**Instructions for the task:** From the line containing "Given: Click the 教学经验 tag on the 黑洞 article" to the very last line of the data below, transcribe everything exactly and nothing more.

**Source data:**
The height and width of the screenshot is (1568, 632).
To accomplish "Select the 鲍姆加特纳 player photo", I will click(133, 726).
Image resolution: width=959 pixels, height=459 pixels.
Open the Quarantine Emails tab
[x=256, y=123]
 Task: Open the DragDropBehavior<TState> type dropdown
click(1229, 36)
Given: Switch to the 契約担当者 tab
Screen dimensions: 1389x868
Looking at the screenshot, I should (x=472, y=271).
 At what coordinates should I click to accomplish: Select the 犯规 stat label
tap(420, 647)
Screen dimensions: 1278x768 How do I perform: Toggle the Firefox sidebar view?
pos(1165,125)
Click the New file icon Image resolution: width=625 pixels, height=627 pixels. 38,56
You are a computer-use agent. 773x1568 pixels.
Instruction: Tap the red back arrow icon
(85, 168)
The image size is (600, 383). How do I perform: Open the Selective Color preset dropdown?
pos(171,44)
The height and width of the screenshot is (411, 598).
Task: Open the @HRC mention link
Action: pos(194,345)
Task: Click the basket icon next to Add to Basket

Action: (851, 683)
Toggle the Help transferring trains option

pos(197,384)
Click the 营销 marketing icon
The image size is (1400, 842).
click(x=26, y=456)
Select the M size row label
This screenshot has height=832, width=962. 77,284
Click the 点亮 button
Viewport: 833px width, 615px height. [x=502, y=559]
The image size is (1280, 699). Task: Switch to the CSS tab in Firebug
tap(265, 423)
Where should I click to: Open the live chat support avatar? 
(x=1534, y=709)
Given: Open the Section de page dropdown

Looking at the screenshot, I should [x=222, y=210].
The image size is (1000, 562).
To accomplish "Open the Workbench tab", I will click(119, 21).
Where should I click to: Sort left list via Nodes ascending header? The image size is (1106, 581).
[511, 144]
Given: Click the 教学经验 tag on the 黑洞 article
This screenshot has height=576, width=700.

**Written answer:**
Given: Click the 教学经验 tag on the 黑洞 article
This screenshot has height=576, width=700.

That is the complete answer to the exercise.